Fixed Costs in Clinical Negligence Claims – Yes or No?

In June 2015 Ben Gummer, Health Minister, announced that the Government was looking into implementing a fixed costs regime for clinical negligence cases with a value of up to £100,000. It was then announced in August 2015 that the Department of Health were considering whether or not to increase this limit to £250,000.

The justification behind the proposal was to reduce the amount paid out to Claimant lawyers for the costs of pursuing successful claims. Whilst the Department of Health predicted that £80m could be saved through a limit of £100,000, they estimated a further £25m would be saved by increasing the limit to £250,000. The scheme had a proposed implementation date of October 2016.

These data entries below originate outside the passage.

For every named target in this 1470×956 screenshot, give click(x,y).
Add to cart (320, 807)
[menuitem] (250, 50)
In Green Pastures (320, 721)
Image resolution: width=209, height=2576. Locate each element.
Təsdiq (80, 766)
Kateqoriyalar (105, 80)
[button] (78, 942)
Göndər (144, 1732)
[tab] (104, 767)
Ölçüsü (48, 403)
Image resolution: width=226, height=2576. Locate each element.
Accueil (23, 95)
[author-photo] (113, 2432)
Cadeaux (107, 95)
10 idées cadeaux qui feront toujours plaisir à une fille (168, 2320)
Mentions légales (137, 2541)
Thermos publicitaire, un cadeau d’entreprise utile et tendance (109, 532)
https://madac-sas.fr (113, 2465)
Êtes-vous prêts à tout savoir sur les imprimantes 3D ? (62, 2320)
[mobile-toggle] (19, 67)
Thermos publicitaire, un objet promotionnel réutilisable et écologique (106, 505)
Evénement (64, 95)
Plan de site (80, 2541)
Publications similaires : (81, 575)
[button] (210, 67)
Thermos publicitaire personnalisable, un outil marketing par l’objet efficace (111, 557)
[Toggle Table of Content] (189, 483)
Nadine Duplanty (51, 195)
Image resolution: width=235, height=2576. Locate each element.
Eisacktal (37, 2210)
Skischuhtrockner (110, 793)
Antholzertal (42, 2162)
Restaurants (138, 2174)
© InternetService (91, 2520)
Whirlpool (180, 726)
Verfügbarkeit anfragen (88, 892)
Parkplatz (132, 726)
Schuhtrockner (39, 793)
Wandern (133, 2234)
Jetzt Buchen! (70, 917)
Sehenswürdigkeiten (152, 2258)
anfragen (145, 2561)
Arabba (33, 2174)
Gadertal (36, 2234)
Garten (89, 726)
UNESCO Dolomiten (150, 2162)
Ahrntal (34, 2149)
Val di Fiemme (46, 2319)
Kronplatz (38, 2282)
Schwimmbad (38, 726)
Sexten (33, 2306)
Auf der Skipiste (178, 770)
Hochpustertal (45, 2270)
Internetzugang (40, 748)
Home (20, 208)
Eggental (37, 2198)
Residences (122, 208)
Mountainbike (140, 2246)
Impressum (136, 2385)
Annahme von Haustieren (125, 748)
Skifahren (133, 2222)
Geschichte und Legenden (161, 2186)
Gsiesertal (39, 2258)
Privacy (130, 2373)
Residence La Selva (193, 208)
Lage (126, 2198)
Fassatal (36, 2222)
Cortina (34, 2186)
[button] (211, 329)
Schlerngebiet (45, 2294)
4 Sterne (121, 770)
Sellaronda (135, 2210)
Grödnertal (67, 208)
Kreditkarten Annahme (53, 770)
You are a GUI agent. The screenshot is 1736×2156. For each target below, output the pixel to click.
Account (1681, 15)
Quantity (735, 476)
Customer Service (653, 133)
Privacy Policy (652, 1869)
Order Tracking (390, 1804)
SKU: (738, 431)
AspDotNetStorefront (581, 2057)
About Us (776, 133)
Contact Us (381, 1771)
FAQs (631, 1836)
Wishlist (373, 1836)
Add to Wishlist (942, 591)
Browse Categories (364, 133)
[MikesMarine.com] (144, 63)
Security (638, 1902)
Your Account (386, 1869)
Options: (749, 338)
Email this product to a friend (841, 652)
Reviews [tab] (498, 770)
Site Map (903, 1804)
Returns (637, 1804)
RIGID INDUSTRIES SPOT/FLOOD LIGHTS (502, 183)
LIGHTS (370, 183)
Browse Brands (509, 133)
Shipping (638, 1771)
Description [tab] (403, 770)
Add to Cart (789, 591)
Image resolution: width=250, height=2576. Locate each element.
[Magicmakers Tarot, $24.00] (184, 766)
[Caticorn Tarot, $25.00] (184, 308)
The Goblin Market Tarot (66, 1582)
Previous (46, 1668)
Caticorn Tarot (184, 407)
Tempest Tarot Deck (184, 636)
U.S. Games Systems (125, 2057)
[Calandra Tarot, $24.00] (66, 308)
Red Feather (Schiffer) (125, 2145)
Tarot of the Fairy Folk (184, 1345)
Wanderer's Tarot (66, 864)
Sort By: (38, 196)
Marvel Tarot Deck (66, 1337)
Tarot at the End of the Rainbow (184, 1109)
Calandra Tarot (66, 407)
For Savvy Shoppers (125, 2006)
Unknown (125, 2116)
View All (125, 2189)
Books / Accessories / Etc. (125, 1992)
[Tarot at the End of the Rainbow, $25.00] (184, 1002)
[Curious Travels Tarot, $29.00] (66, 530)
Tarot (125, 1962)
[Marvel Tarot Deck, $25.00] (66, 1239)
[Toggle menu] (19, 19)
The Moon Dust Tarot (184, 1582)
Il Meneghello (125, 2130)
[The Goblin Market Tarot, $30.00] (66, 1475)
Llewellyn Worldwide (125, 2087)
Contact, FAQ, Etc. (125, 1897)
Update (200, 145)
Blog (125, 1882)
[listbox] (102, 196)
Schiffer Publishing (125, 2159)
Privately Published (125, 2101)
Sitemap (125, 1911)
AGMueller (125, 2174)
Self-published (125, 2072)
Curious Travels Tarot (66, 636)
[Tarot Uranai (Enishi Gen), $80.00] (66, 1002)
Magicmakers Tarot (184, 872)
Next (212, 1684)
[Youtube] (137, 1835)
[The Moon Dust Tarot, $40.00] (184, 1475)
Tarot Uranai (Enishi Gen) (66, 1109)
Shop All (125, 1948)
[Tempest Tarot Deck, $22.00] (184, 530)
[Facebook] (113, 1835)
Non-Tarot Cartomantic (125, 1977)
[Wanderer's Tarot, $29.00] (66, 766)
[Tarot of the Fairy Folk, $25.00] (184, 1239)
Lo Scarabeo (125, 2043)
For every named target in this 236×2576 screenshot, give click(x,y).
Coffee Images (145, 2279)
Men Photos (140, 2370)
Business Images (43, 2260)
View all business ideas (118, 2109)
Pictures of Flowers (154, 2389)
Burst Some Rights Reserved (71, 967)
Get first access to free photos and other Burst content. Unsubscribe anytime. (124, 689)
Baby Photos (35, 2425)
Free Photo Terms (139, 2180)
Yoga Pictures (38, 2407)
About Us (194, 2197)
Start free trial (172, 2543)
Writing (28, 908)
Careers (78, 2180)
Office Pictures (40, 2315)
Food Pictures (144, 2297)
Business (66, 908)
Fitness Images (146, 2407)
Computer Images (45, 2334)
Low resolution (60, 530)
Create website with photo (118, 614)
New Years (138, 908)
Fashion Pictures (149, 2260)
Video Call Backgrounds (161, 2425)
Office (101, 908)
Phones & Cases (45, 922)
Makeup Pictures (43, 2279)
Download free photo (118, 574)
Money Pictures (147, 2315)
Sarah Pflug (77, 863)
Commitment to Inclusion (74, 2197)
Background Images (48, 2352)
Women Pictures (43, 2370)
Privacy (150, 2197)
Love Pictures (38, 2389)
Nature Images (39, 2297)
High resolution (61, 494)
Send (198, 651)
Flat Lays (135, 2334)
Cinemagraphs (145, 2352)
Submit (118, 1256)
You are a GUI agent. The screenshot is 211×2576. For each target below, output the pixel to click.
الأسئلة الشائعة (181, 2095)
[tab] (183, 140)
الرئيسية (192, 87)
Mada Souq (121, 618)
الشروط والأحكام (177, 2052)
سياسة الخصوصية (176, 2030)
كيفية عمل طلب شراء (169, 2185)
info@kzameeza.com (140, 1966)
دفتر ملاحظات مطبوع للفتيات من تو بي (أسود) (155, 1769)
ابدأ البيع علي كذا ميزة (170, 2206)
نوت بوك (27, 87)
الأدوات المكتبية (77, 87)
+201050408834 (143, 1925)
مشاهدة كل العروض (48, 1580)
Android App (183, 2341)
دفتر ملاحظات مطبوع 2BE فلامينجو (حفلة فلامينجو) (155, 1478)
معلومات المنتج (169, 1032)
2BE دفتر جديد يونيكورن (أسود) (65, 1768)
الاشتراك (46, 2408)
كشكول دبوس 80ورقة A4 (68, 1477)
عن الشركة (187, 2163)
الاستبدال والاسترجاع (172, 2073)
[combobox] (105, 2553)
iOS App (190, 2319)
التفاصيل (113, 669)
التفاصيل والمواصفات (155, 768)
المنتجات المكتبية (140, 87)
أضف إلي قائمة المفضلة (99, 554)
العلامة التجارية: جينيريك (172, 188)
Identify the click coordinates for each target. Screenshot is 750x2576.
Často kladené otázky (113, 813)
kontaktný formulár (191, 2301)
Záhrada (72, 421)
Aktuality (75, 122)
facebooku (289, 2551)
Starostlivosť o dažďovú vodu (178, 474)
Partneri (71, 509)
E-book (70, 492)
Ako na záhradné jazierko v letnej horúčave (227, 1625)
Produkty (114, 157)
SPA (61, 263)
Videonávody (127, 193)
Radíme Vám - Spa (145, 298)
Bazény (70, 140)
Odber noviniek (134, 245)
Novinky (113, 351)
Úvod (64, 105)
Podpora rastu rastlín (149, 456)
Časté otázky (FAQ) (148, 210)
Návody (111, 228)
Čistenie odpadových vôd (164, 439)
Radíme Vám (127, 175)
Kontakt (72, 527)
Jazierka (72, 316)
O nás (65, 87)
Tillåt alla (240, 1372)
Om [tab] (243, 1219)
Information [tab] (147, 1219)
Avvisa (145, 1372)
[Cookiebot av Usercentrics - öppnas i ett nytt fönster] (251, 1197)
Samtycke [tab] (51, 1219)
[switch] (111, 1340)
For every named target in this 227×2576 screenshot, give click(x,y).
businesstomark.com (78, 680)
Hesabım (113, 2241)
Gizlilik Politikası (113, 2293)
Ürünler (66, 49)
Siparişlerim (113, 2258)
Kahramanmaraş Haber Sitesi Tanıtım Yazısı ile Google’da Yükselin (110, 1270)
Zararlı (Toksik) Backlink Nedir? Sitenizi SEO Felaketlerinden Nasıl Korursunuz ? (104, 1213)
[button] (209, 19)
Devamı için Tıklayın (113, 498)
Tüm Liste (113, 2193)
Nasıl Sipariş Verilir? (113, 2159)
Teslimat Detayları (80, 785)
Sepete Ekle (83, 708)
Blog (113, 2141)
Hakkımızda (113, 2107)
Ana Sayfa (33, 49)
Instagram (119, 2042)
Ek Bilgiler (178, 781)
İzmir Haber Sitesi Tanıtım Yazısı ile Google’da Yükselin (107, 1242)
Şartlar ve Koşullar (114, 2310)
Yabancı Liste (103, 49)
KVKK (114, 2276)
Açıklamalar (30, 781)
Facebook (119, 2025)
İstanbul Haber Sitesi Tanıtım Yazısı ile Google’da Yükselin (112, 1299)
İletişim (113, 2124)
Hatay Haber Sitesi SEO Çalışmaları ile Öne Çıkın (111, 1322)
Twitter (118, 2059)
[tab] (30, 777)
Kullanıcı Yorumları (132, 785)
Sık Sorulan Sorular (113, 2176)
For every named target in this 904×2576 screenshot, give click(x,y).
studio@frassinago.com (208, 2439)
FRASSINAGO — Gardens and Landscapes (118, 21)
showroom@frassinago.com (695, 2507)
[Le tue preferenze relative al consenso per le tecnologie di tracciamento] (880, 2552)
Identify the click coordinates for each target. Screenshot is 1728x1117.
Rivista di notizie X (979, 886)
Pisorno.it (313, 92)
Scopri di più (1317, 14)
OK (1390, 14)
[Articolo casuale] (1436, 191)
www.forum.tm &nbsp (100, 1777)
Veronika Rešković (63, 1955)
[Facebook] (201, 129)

Since the announcement, there has been serious concerns raised by Claimant clinical negligence lawyers, and their representing bodies.

APIL highlighted a major conflict of interest in the proposals – “Given that the Department of Health is the negligent party when a Claimant pursues a successful clinical negligence claim, then it should not seek to fix costs or to set the level of fixed fees. If they are introduced, an independent body should assess fee and expert fee levels, to be reviewed annually”.

The Law Society in their response reminded the Government that “The full effects of LASPO are yet to work through the system in any substantive way, and the Department’s failure to take into account the impact of LASPO on recoverable costs is a fundamental flaw in the reasoning that has led to the conclusion that a new scheme of fixed costs should be introduced”.

The abolition from 01 April 2013 of the unsuccessful Defendant being responsible for payment of additional liabilities is yet to take full effect, and the Law Society warn that if “the Department of Health were to decide to press ahead with further methods to reduce legal costs, that would be seen as a telling implication that LASPO has not been effective in the way that the Government initially envisaged it”. The Government’s analysis and quantification of the savings that could be made if fixed costs were to be introduced has been based on pre-LASPO data which, of course, includes additional liabilities. The amount the Government claim could be saved by the implementation of fixing costs is therefore misleading. A further analysis should be made of the post LASPO costs.

There is serious concern that the implementation of the scheme will result in a reduction of clinical negligence lawyers being prepared to accept lower value clinical negligence claims. This will impact of the public’s access to justice. Considerable work is involved pre litigation in securing supportive breach of duty evidence, and it must be economical for a lawyer to undertake this work. Further, there has been no suggestion as to whether or not the proposal involves cases where liability has been admitted. Both the Law Society and APIL agree that, if implemented, the scheme should only apply to straightforward claims where liability is admitted in the pre litigation stage and where damages are less than £25,000.

It is also argued that expert’s should be prepared to accept the capped fees in order to share the effect of the Government policy. It is the Solicitors who, in the past, would absorb any difference, and the Department of Health is therefore encouraged to consult with medical expert groups on this issue.
Finally, it is stressed that the NSHLA must also adopt a cost saving approach. There is currently no incentive in the proposal for the Defendant to settle early. If the scheme is implemented for matters where liability is admitted within the Letter of Response, this would limit the Solicitors’ exposure to the Defendant’s conduct often resulting in increased costs.

On 19 November 2015 the Government announced a delay in publishing their consultation on the proposal, which was due that month, and advised that it would be published in early 2016 subject to committee clearances.

Claimant Solicitors are therefore left pondering what exactly will be proposed, and how will it impact upon their profession. Many wonder that if the NHS focused on addressing the cause of the negligence and improving patient safety then savings would be made from the heart of the problem, and hence less money paid out overall for clinical negligence claims.